-- Problem description --
Within the records, find every line that includes the word "sidebar" and copy it.

Source records

------------------------------------------------------------

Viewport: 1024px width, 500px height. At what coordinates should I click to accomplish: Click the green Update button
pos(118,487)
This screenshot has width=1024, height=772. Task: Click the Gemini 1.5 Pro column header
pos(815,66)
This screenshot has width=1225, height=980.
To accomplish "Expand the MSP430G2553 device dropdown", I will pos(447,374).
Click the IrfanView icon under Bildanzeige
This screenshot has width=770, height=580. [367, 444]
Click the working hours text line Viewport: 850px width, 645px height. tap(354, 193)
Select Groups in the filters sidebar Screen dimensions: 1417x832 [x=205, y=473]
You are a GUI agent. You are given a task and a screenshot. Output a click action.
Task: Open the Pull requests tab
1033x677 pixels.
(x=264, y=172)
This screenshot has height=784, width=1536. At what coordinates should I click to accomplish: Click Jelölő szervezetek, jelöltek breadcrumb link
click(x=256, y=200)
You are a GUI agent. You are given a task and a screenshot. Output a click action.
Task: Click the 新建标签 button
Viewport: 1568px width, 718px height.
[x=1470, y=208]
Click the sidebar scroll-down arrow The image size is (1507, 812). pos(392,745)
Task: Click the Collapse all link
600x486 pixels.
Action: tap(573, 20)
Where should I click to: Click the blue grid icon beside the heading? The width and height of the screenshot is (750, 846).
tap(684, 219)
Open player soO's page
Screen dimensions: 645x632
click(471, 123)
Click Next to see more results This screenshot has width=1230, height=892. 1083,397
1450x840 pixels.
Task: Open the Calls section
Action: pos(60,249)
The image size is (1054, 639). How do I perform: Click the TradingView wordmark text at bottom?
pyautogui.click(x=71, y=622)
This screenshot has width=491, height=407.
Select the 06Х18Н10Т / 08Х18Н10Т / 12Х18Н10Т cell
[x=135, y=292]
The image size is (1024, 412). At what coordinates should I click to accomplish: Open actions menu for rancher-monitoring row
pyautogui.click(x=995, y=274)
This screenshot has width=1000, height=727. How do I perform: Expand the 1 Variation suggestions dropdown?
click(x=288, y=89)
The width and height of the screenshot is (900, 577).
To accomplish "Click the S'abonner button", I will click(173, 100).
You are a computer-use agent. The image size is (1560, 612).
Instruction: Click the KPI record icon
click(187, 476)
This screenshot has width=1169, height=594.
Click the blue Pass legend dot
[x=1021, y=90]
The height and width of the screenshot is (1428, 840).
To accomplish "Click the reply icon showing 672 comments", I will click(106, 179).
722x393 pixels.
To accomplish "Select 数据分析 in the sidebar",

------------------------------------------------------------

-- Reply --
Select Groups in the filters sidebar Screen dimensions: 1417x832 [x=205, y=473]
Click the sidebar scroll-down arrow The image size is (1507, 812). pos(392,745)
To accomplish "Select 数据分析 in the sidebar",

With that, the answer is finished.